Gov't faces mounting criticism for inaction in early phase of credit crunch crisis

Financial Services Commission Chairman Kim Joo-hyun, left, talks with Financial Supervisory Service Governor Lee Bok-hyun at the National Assembly in Seoul, Monday. Yonhap

Financial markets respond with relief but criticism rises over government's belated move

By Anna J. Park

Although the local financial industry greeted the government's decision on Sunday to provide over 50 trillion won ($35 billion) in liquidity to address a mounting credit crunch in the corporate bond and commercial paper (CP) markets, the country's financial authorities could face mounting criticism for failing to take measures sooner to address the problem.

Local financial companies, particularly securities firms and capital companies that had invested large sums of money in various types of real estate project financing (PF), responded with relief on Monday over the government's liquidity provision measure announced on the previous day.

Reflecting the market's relief, local bond interest rates also decreased as of Monday morning, with the interest rate on government bonds maturing in three years falling to 4.311 percent, down 18.4 basis points from last Friday. The interest rate on AA-rated unsecured corporate bonds also fell 13.7 basis points to 5.599 percent.

However, some market insiders complained that the government could've acted sooner before jitters spread throughout the local corporate bond market over the past two weeks after a Legoland Korea developer defaulted on 205 billion won in PF ABCP guaranteed by Gangwon Province in early October.

Local short-term funding markets, especially the corporate bond and asset-backed commercial paper (ABCP) markets, had been edging toward a credit crunch crisis during the past couple of weeks, with interest rates reaching record-high levels, while many top-rated corporate bonds failed to find buyers.

Given that the aggregate amount of debt guarantee by local securities firms stands at about 48 trillion won as of now, the government's 50 trillion won injection seems to be effective in mitigating current market anxieties. Yet, a total of 68 trillion won worth of corporate bonds are set to mature either by the end of this year or by the first half of 2023.

Critics say the government's comprehensive measures, including the deployment of a bond market stabilization fund from Monday and an increase in state-run banks' maximum buying limits of corporate bonds and CPs, along with other policies, should have been taken immediately after the default of ABCP issued by the Legoland Korea developer on Oct. 4.

At that time, the government and financial authorities merely said that they strengthened monitoring of market conditions. As authorities stood on the sidelines over the past two weeks, the interest rates of ABCP soared to more than seven percent from around three to four percent a month ago.

"It's been nearly three weeks since the local short-term funding market conditions began to deteriorate.
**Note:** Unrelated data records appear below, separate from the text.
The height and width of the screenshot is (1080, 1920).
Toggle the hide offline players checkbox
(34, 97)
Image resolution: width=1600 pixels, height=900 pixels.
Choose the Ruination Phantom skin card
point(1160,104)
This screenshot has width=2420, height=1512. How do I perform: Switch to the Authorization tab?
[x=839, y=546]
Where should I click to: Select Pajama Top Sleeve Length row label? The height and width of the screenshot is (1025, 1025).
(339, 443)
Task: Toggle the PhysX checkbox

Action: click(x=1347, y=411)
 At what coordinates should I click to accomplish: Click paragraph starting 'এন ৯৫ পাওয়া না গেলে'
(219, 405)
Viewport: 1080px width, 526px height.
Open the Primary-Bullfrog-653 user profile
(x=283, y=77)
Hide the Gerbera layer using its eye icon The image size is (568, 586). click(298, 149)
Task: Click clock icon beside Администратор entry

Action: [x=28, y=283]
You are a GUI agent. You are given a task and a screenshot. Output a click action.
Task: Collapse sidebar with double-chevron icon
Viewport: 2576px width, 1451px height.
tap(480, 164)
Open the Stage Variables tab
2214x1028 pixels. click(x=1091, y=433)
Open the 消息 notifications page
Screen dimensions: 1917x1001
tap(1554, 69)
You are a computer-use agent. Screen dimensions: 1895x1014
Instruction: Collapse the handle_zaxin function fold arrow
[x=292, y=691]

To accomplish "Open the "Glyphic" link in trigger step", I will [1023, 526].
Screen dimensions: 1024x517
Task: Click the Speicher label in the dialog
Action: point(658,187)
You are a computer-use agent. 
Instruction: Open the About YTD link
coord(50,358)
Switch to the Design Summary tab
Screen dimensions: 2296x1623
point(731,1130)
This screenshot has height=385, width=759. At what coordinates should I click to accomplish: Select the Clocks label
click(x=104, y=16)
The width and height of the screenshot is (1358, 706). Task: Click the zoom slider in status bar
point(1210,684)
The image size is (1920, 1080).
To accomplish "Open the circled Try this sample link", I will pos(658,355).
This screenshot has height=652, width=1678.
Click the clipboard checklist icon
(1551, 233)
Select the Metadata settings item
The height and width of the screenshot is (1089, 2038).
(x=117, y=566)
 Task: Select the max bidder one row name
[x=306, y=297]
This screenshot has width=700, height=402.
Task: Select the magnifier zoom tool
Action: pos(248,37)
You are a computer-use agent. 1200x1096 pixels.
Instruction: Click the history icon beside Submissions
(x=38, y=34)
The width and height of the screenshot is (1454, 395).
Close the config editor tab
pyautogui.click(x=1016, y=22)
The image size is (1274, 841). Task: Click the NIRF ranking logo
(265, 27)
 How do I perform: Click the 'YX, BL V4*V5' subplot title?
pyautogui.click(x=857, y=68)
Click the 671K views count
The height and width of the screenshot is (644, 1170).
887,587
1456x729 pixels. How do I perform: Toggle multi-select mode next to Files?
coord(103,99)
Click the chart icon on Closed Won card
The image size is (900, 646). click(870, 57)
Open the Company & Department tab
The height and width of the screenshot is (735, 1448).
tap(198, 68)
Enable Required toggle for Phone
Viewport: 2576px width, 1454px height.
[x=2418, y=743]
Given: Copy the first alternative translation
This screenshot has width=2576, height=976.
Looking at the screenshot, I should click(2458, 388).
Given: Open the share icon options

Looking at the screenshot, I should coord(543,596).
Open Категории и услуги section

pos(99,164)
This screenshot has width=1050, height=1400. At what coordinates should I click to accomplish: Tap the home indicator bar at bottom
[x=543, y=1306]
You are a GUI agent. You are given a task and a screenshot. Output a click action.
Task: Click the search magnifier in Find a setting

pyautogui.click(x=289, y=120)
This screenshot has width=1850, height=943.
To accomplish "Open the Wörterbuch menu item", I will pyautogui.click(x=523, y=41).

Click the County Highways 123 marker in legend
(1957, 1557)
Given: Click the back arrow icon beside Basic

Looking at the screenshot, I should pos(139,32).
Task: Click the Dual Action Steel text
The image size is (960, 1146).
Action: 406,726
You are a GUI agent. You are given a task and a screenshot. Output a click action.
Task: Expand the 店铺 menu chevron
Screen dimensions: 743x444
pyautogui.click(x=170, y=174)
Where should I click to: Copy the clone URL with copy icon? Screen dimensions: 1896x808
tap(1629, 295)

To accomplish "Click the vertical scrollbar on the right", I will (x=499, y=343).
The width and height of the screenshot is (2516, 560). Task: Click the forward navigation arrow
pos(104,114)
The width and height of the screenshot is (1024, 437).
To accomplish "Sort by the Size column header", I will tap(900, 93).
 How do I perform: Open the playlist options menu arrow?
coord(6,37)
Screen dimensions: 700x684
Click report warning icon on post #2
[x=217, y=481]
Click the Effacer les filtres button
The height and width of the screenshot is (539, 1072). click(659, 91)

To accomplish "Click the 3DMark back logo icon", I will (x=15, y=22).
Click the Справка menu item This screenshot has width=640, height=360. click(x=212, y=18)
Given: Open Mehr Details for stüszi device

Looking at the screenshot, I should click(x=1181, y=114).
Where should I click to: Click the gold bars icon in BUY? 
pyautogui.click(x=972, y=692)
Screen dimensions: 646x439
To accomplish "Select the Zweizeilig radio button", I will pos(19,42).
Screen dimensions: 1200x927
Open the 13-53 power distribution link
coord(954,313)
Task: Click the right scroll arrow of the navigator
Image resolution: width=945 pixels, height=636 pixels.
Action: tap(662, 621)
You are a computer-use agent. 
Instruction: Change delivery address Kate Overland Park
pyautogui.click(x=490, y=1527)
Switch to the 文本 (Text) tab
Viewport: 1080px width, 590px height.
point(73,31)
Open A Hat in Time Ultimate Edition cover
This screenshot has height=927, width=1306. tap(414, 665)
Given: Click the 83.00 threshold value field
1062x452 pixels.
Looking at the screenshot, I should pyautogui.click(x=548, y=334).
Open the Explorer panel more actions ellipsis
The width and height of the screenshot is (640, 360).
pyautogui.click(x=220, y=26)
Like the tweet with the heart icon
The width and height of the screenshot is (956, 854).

If the government had been faithful to its monitoring role and had taken such market stabilization measures a little bit sooner, market anxiety wouldn't have grown this much," a market insider said, criticizing the government's belated action.

Main opposition Democratic Party of Korea (DPK) Rep. Park Jae-ho, who serves on the National Policy Committee at the parliament ― which oversees the financial regulatory agencies, including the Financial Services Commission (FSC) and the Financial Supervisory Service (FSS) ― also urged the authorities to come up with further measures to stabilize the short-term funding markets, while strongly criticizing the FSC's lax and sluggish attitude during the past weeks. The lawmaker also called for the government and the financial authorities to draw up measures to win back the market's trust as well as policies to prevent systemic risks.